Por inocente e ingenua que parecía la niña, ni tonta ni tímida era, sino más bien inteligentemente modosita, como quedó comprobado cuando muy diplomática y finamente preguntó que si no era verdad que a partir de… Y por ahí siguió con una retahíla de nombres y hechos históricos y filosóficos que supuestamente legitimaban a su novio como tema, si no académico, al menos digno de ser considerado de igual interés humano intelectual, lo que una vez más suscitó en el joven profesor sospechas: ¡esta se ha pasado la noche preparando una defensa de su trabajito para que yo le coloque el sobresaliente! Y cuando, siendo solo la primera semana de curso, me llegó a soltar un familiar «profe», que sonaba más a un condescendiente «chaval», empecé a pensar que quizá el tonto era yo.
«A quien se humilla, Dios le ensalza», que decía don Quijote: primera gran lección útil, querido lector.
A algunos, especialmente académicos y profesores del Quijote, una aproximación como la de este libro, que trata la obra maestra de Cervantes desde la perspectiva de lo útil y lo práctico, les parecerá, cuando no simplemente escandaloso, a lo menos coser y cantar, por lo fácil. Semejante conclusión me recuerda un incidente ilustrativo de lo arriesgado que puede ser asumir sin primero inquirir más cuidadosamente.
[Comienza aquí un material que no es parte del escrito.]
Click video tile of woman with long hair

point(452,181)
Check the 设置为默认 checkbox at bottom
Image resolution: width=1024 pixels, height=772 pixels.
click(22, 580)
Durante años, solía tomar café yo todas las mañanas en una cafetería cerca de la universidad donde enseñaba. Era tan pequeña, que solo tenía un camarero, muy sanchopancesco, por cierto, a juzgar por el volumen de su abdomen. Después de un tiempo, entablamos suficiente confianza como para bromear, siempre con respeto, por supuesto, y con buen humor. Él, por ejemplo, se guaseaba de lo fácil que lo teníamos los profesores, con tantas vacaciones y tan pocas clases, a lo que yo le respondía con cualquier tontería. Un día, una de esas tonterías tomó la siguiente forma: ¡Qué felices deben de ser los camareros!: música de hilo, calorcito en invierno, fresquito acondicionado en verano, clientas guapas (el barrio estaba lleno de oficinas con secretarias), comida y bebida (mirando fijo hacia su panza), ¡todas las que quiera y guste!
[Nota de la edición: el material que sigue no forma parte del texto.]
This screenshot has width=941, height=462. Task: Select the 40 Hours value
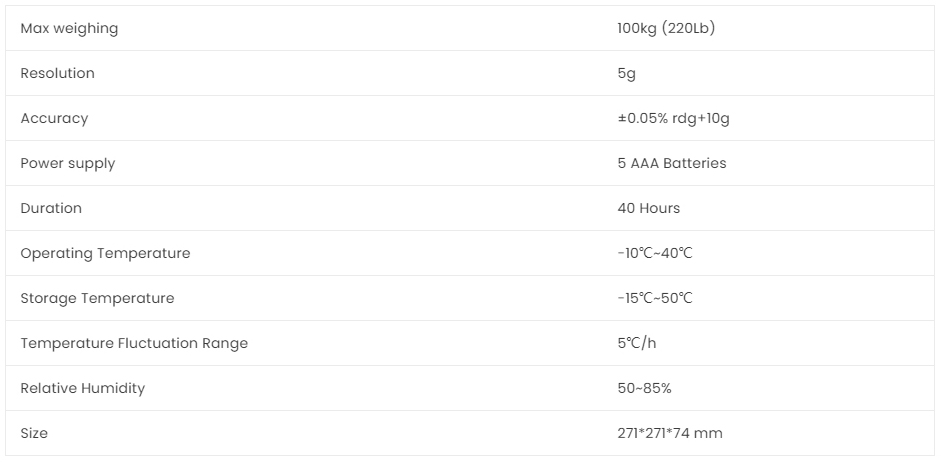pos(649,208)
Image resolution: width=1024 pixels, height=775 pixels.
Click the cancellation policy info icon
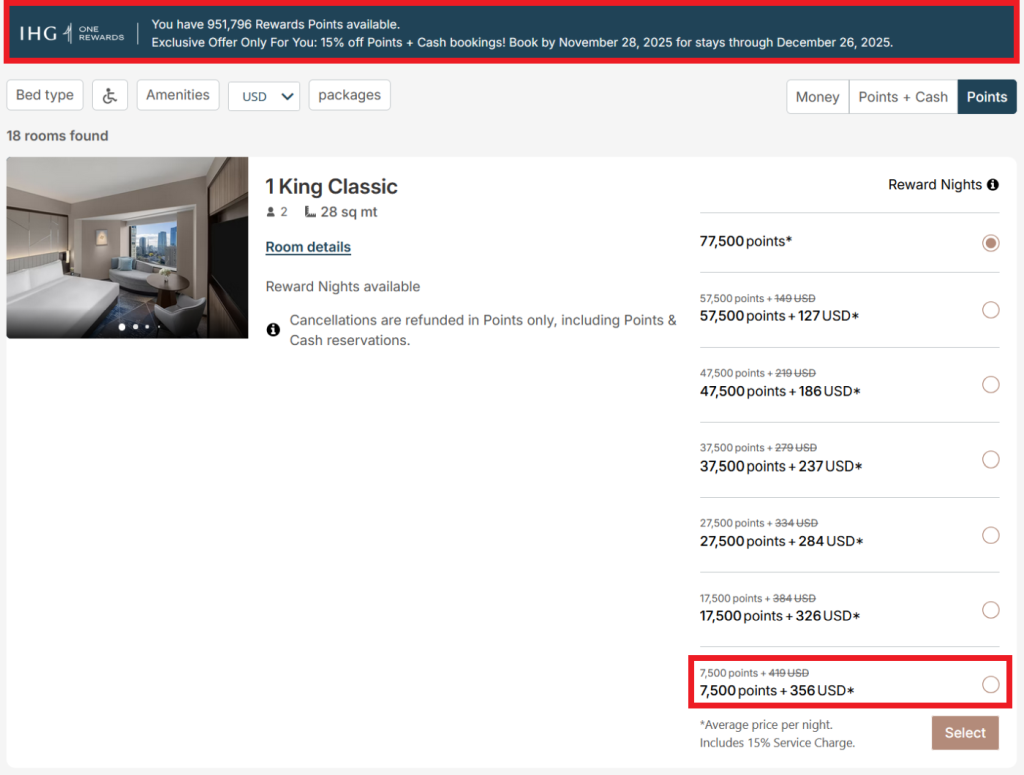point(273,329)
Era hombre de fina y rápida agudeza, pero esa mañana no disparó desde la cintura, sino que tomó su tiempo colocando el cazo en la cafetera, la taza debajo, alargando la mano para poner en el platillo la bolsita de azúcar. No sé si adrede o no, pero el caso es que tras ese en él sorprendente paréntesis de silencio, se dio la vuelta y disparó justo cuando la máquina comenzó también a disparar el café: «¡Pásate aquí!».
Fue lo único que dijo, invitándome con la mano picarescamente a saltar detrás del mostrador.
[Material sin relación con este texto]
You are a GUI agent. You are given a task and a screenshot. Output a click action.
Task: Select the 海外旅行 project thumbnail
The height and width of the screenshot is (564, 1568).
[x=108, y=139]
Tampoco a mí me hace falta decir más para los que crean que escribir este libro, y más después de tantos años enseñando el Quijote desde el punto de vista principalmente académico, ha sido tortas y pan pintado, que diría el propio Sancho. Con Cervantes y con todo escritor puedo decir: «¿Pensará vuestra merced ahora que es poco trabajo hacer un libro?».